- **INSTRUCTIONS FOR THE TASK**: Copy out each line of the data that holds the word "agent".

- **RECORDS SUPPLIED**:
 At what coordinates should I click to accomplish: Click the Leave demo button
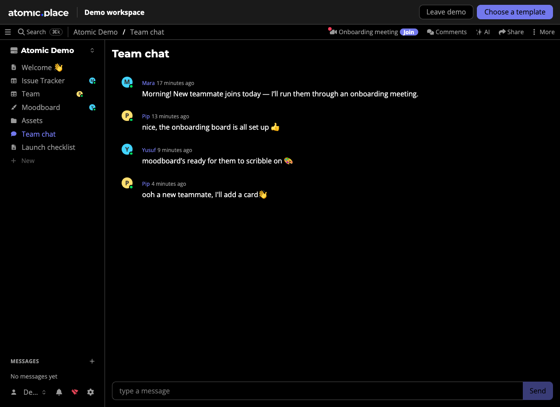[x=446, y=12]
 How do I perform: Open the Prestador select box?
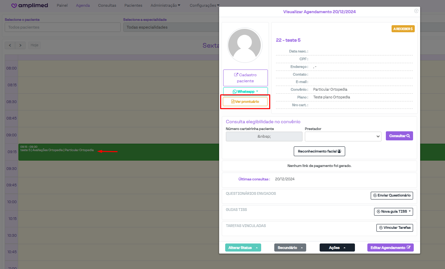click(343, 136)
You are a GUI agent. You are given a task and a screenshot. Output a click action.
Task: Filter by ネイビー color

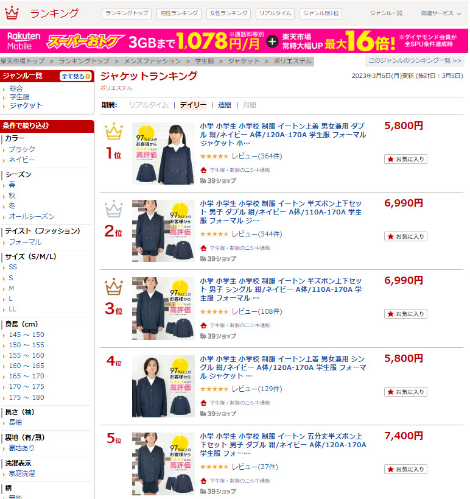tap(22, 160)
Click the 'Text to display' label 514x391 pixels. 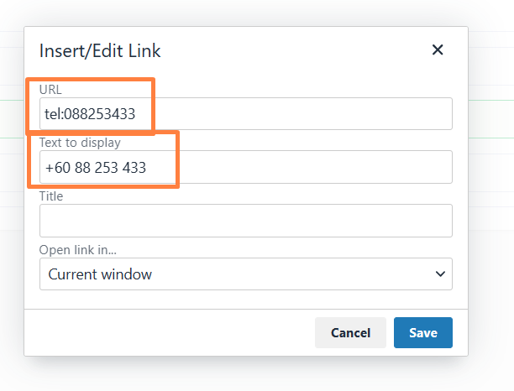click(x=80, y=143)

...

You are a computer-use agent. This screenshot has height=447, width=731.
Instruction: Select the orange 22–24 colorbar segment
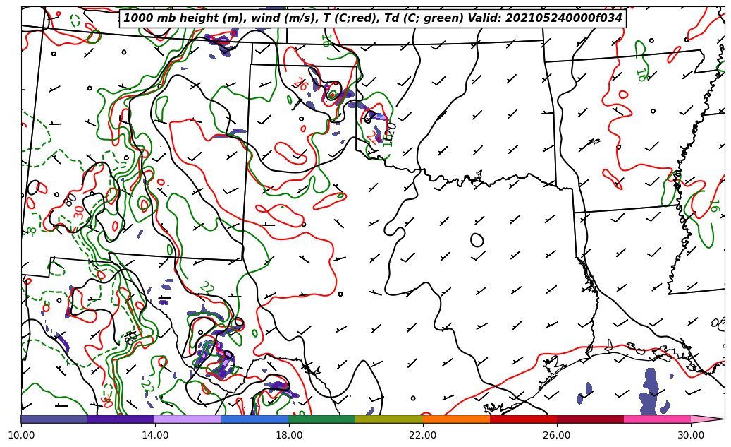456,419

...

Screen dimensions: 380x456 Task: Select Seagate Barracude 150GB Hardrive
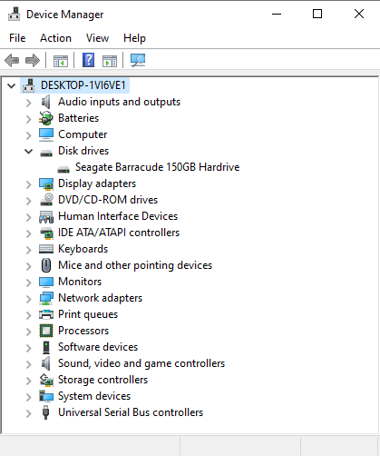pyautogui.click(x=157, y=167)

- **WRITTEN REPLY**:
You are a GUI agent. You are given a task and a screenshot. Output a click action.
You are a computer-use agent. This screenshot has height=447, width=731.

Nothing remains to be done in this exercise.